The opening track is a mix of what sounds like a tape machine and an ethereal guitar, car traffic and voices in perhaps a downtown setting – a cool, inviting beginning. “Stay” carries on more of the smooth, jazzy guitar sounds with electronic drumbeats and ambient keyboards. Genre wise, it mixes up indie pop and what’s known as “chill.” The song ends with some raining effects. So far, a great soundtrack for summer. “Her” has more of a ‘take charge’ feel, more command with a somewhat traditional verse/bridge/chorus structure. The heavier guitar and synth work have a psychedelic feel to it. “Synthia” begins with some rain sounds and a larger presence of keyboards and bass. I think style wise, this reminded me a little of post-disco – those obscure disco-like songs that crossed over into the territory of new wave, dance-electronica, art rock and pop. Only a few iconic artists have been able to pull this off, Bowie being one of them.

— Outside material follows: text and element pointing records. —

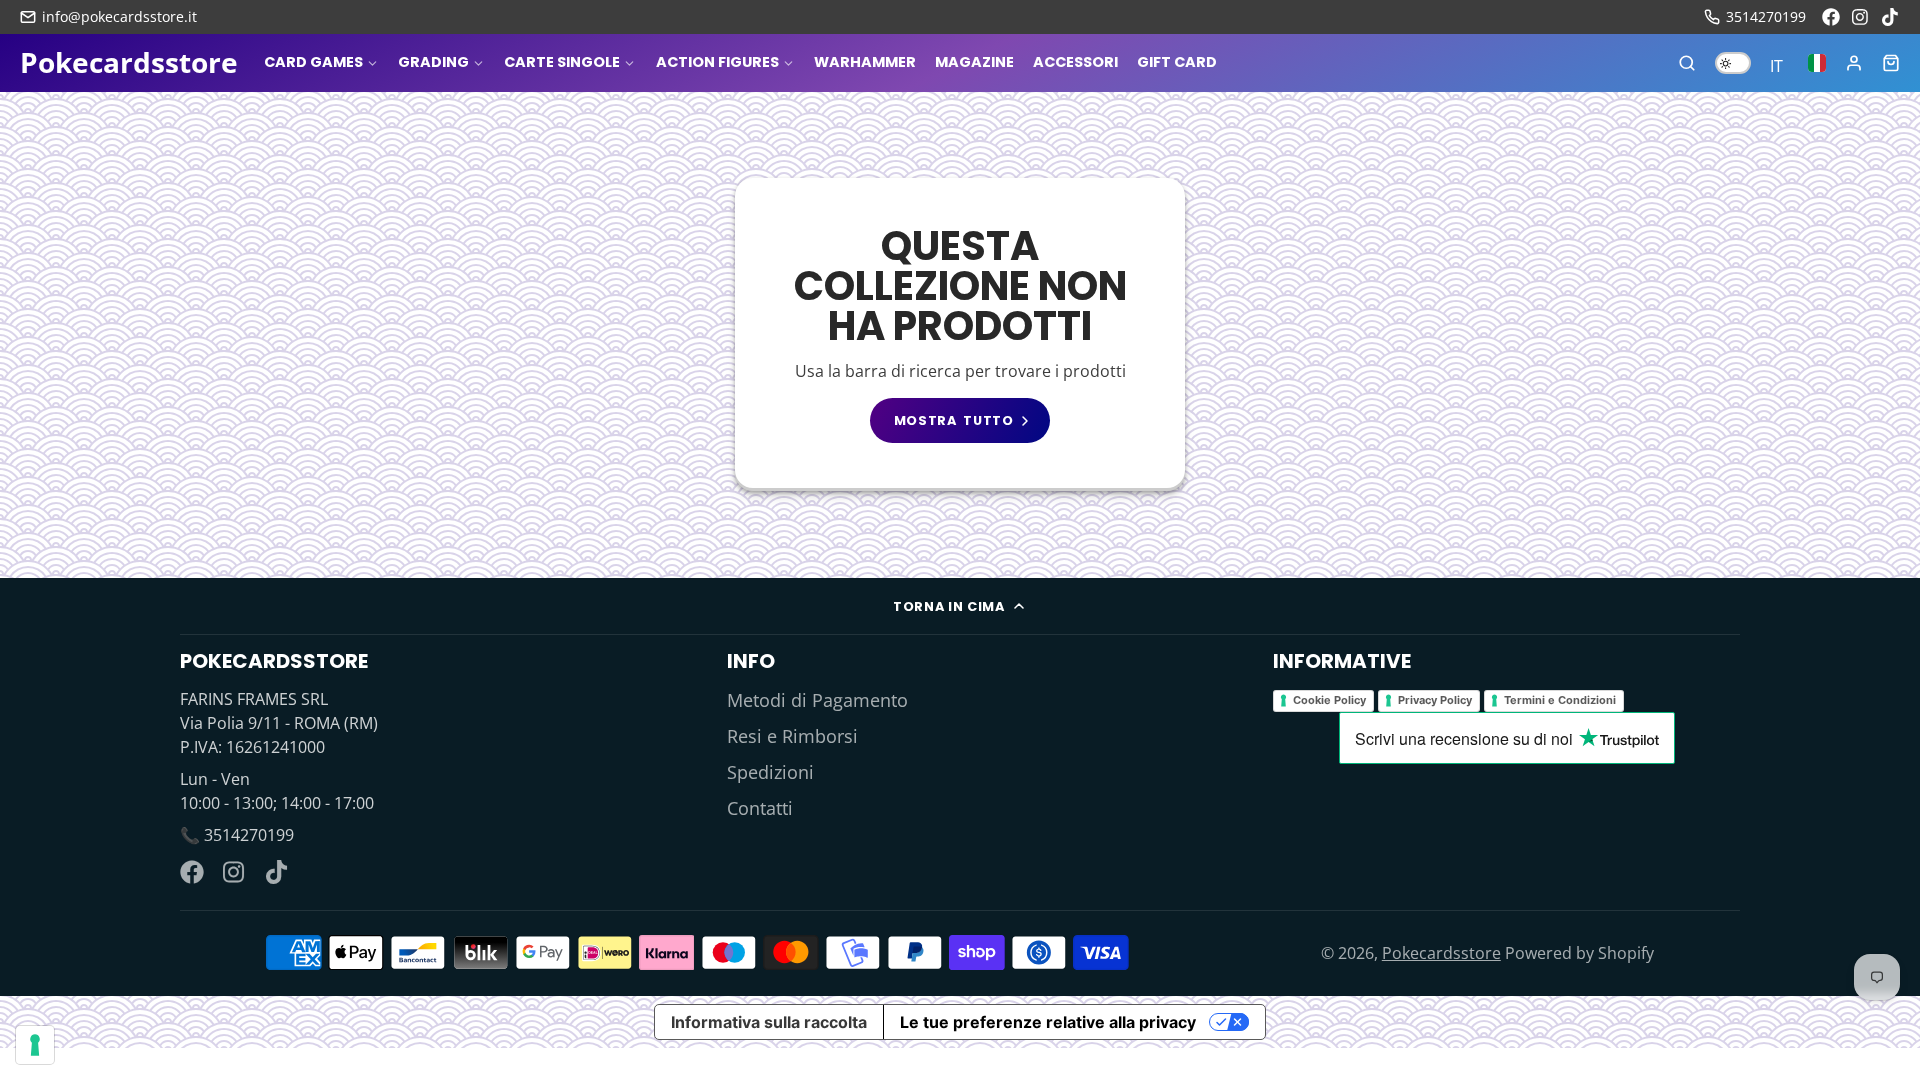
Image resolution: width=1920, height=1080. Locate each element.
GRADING (433, 62)
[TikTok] (1891, 17)
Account (1854, 63)
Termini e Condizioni (1560, 700)
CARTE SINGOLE (562, 62)
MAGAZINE (974, 62)
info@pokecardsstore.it (119, 16)
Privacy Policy (1435, 700)
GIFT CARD (1177, 62)
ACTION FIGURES (717, 62)
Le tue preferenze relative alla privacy (1048, 1022)
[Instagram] (1861, 17)
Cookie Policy (1329, 700)
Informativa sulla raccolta (769, 1022)
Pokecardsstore (1441, 953)
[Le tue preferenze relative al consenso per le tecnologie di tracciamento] (35, 1045)
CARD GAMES (313, 62)
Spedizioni (770, 772)
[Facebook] (1831, 17)
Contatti (760, 808)
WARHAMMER (865, 62)
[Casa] (129, 63)
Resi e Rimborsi (792, 736)
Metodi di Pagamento (817, 700)
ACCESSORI (1075, 62)
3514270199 (1766, 16)
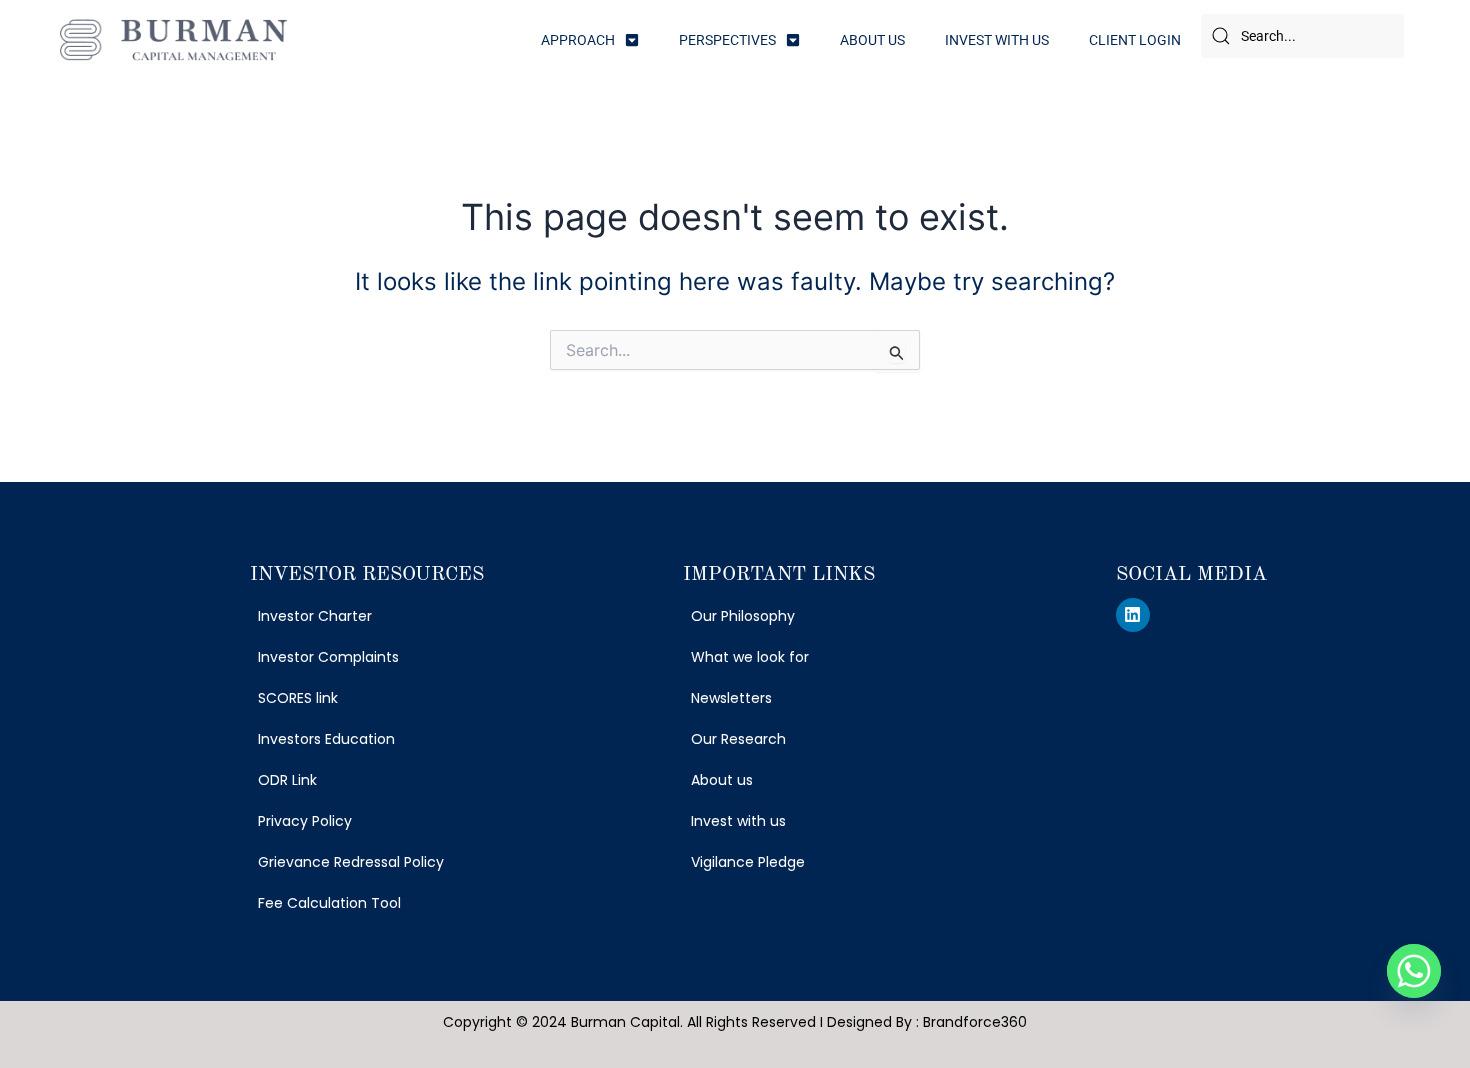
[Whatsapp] (1414, 971)
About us (872, 40)
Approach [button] (578, 40)
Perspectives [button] (727, 40)
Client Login (1135, 40)
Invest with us (997, 40)
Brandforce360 (975, 1022)
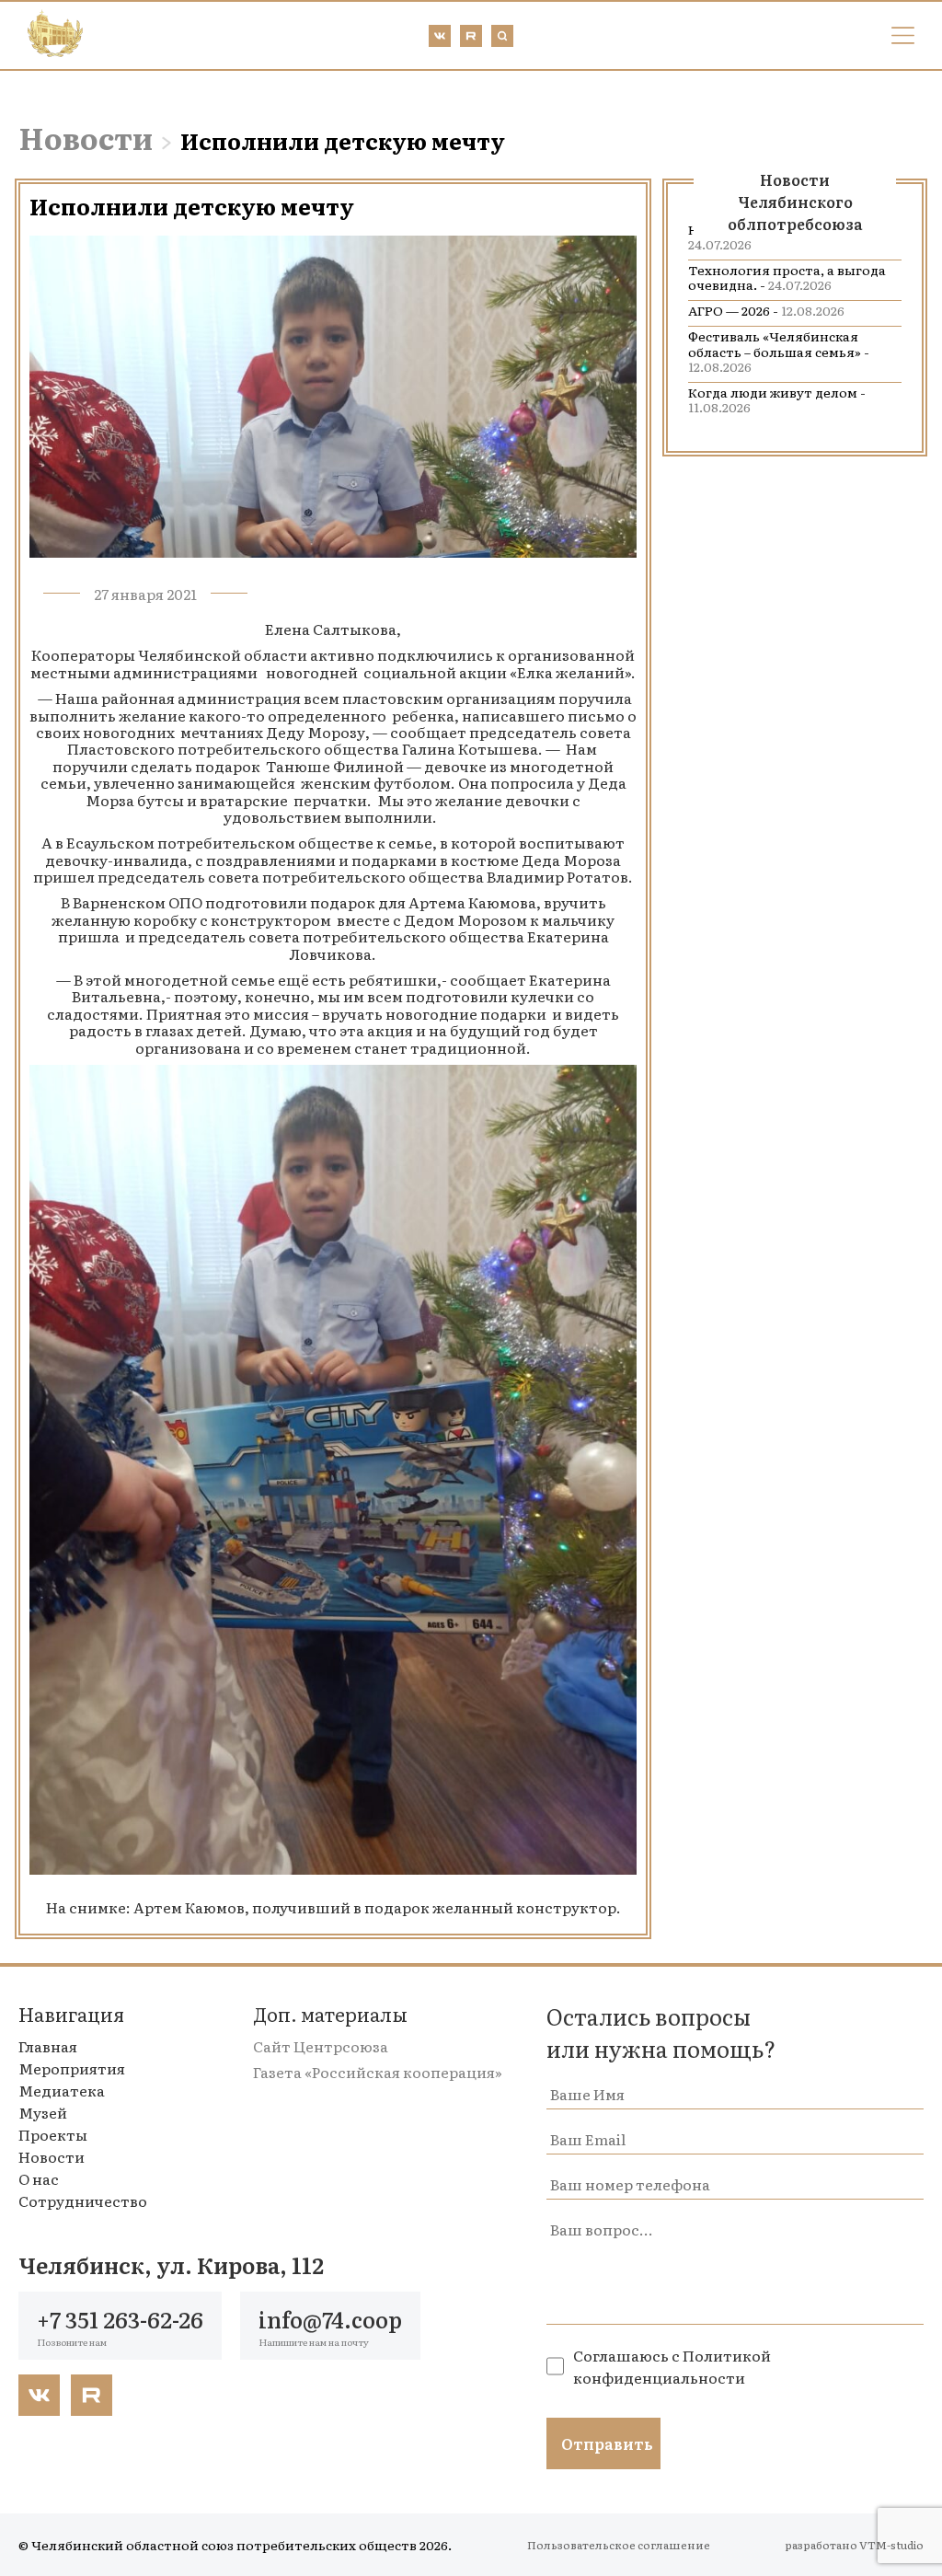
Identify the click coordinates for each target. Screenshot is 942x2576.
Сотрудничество (82, 2200)
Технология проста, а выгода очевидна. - (787, 277)
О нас (38, 2178)
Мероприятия (71, 2068)
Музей (42, 2112)
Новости (85, 137)
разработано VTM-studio (854, 2544)
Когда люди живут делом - (777, 399)
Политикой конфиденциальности (672, 2366)
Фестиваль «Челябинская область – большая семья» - (778, 351)
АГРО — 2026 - (766, 310)
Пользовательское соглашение (618, 2544)
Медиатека (61, 2090)
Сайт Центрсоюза (320, 2046)
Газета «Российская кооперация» (377, 2072)
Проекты (52, 2134)
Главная (47, 2046)
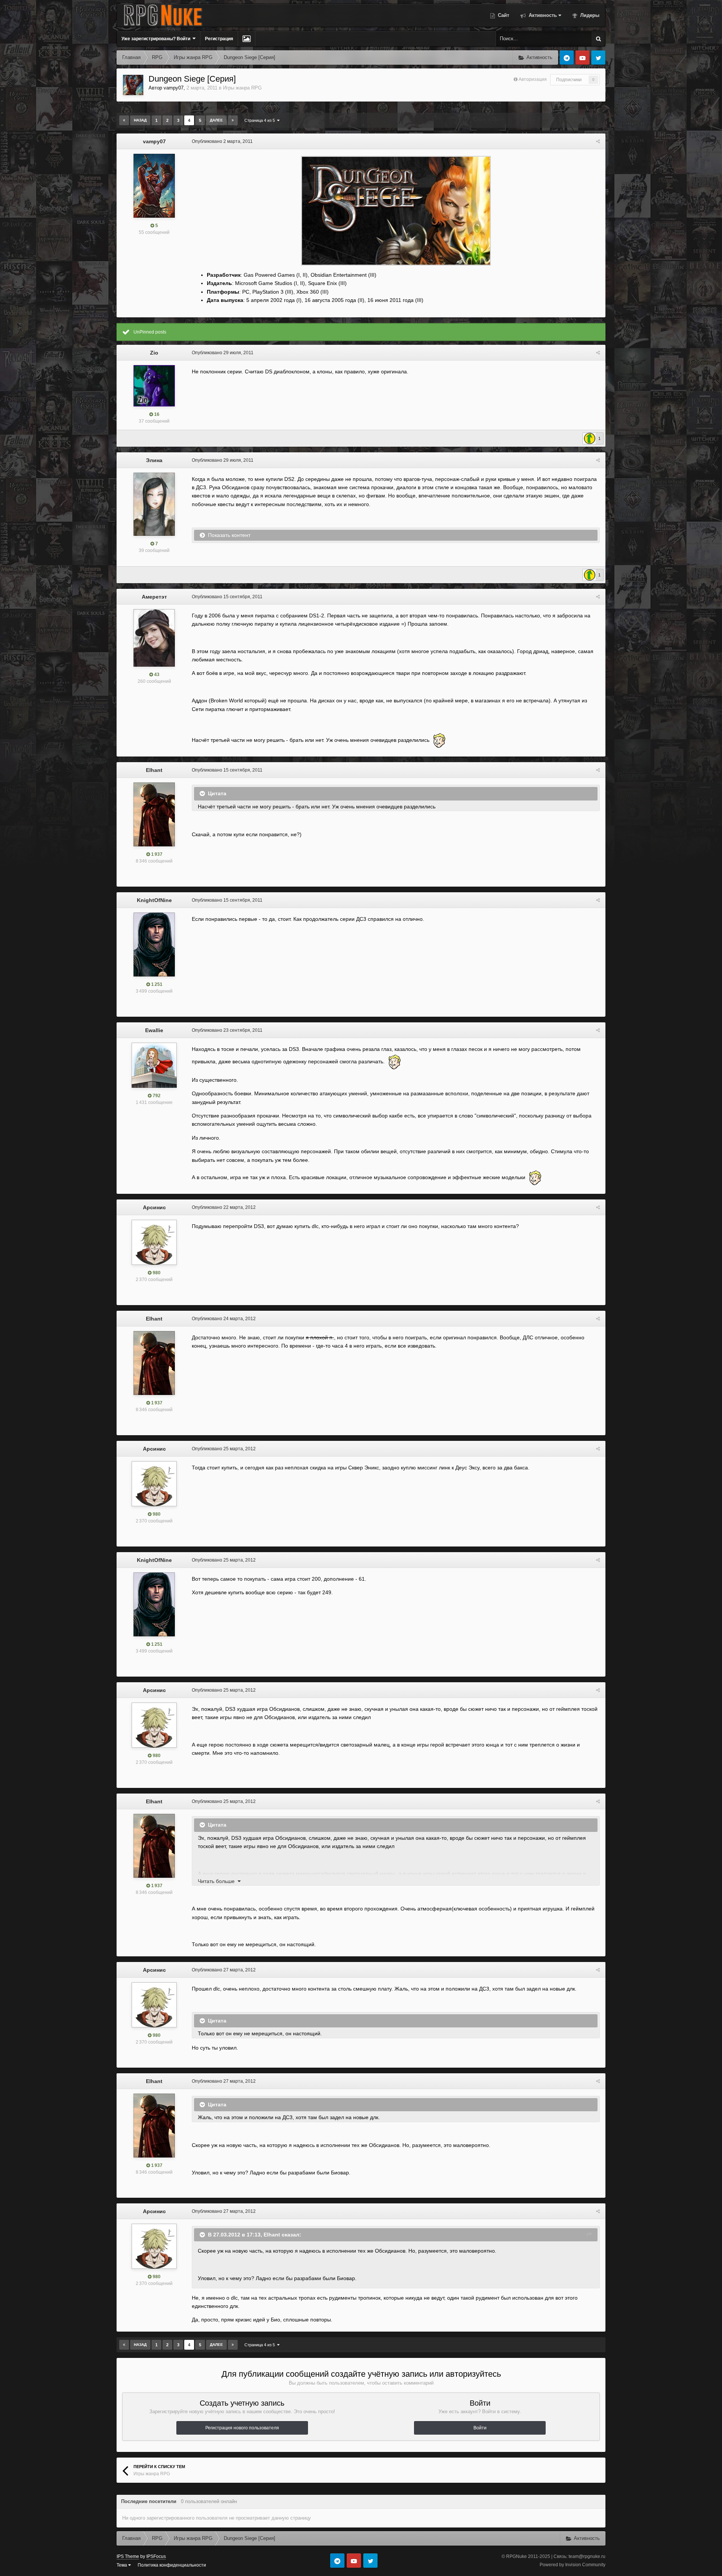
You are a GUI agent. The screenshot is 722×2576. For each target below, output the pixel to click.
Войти (480, 2427)
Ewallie (154, 1030)
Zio (154, 353)
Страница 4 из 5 (260, 120)
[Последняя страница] (233, 120)
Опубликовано (222, 141)
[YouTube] (582, 57)
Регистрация (219, 38)
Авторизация (533, 79)
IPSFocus (156, 2556)
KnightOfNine (154, 900)
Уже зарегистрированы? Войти (157, 38)
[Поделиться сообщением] (598, 141)
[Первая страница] (124, 120)
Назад (140, 120)
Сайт (502, 15)
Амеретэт (154, 597)
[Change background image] (246, 38)
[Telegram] (567, 57)
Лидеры (589, 15)
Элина (154, 460)
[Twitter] (598, 57)
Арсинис (154, 1207)
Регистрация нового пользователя (242, 2427)
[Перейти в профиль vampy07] (133, 85)
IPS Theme (128, 2556)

Anyway, this tune transitions into “Let Me Be Lost” a short instrumental that mixes ethereal keys, a slow chill beat and airy, soundscape guitars with more tape deck and rain sound effects. Next is “Show Me, Teach Me” a dreamy, echoing song with heavy effects on the vocals and muffled guitar riffs. This one had a creepy Halloween feel to it. The song fades out with “magical” sounding keys. “Goodbye” features the fastest tempo on the entire album and a few guitars layered on top of each other. I loved the fabulous guitar sounds towards the end. It didn’t occur to me until now, that the duo’s style and/or sound, reminds me of Portishead, Poliça and perhaps Lorde.
The last number is “Come and Get Me” that band’s jazziest and most playful, I thought. Obren’s vocal work is commanding here, while Danilo’s guitar work and composing is captivating. At times sensual and playful, at other times ethereal and vulnerable with spaced out chill effects, SkeletonCrew’s It’s Better I Don’t Know… is a gorgeous layered journey of sounds, a parade of musical elements that enliven the ears and go beyond the conventional structures of music. The kind of music that would go well with some dreamy video clips to complement this duo’s work. Looking forward to hearing more.